One of the most sought-after Russian specialties at the expo is a type of chocolate candy made by Russia's KDV Group. In China, the confectionery is widely known as "purple candies" because of its distinctive purple wrappers.
Purple candies have been catching on in China as many Chinese post photos and videos of them tasting the sweets on social network platforms and short video platforms.
"My friends told me purple candies are very popular on the internet, and they do taste good," said Harbin resident Wang Xin, who bought four packets of the candies at the expo. "I've often heard people say Russian products are cheap and of good quality."
For Lyu Wei, chairman of a trading company in Heilongjiang, the huge popularity of purple candies was unimaginable when his company started importing the product in 2014.
"Our import volume was very small at the beginning. We never expected purple candies to become such a hit in China," Lyu said.
In 2015, Lyu's company sold about 2,000 metric tons of purple candies to customers across China. The number skyrocketed to nearly 20,000 tons last year, which brought in revenue of more than 400 million yuan ($58 million).
"Many customers bought the candies to treat guests during traditional Chinese festivals, which are usually the busiest times for our company," Lyu said, adding that his company would receive more than 40 containers of purple candies each day during the busy season.
Song Kui, president of the Contemporary China-Russia Regional Economy Research Institute in Heilongjiang, said the popularity of the purple candies in China is indicative of the latest trend of Sino-Russia bilateral trade.
"Agricultural products and other foods now constitute a larger share of Sino-Russia trade, reflecting significant changes in the trade structure," Song said. "In this context, Sino-Russia trade is bringing benefits to more people in the two countries."
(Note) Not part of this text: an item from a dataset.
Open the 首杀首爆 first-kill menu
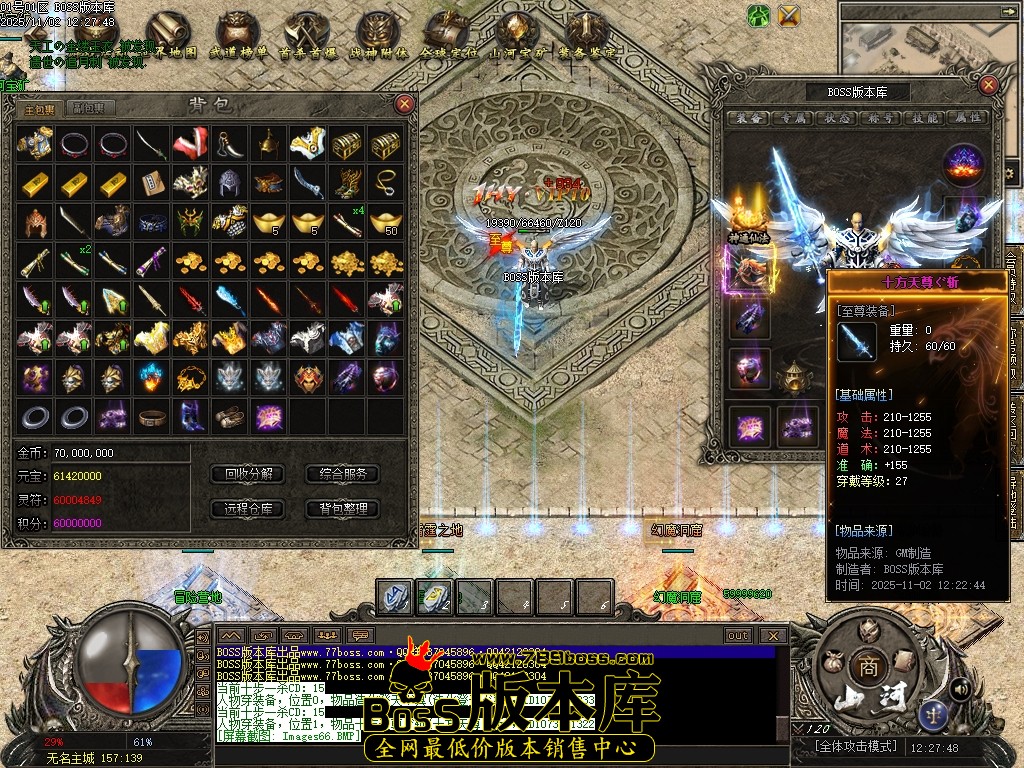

Official data showed the bilateral trade volume between China and Russia last year exceeded $100 billion, a record high. In particular, trade of agricultural products rose 31 percent year on year in the first 11 months of 2018.
Song's view is echoed by Lyu. "Purple candies have stood witness to the development of Sino-Russia trade," he said.
Lyu's company specialized in importing Russia's engineering machinery, wood and steel in the 1990s, but its focus has now been switched to bringing a variety of Russian foods to more Chinese tables.
Lyu added that infrastructure construction in recent years has facilitated cross-border trade between China and Russia. He expected that the first highway bridge connecting the two countries, which is under construction, would further boost trade and people-to-people exchanges.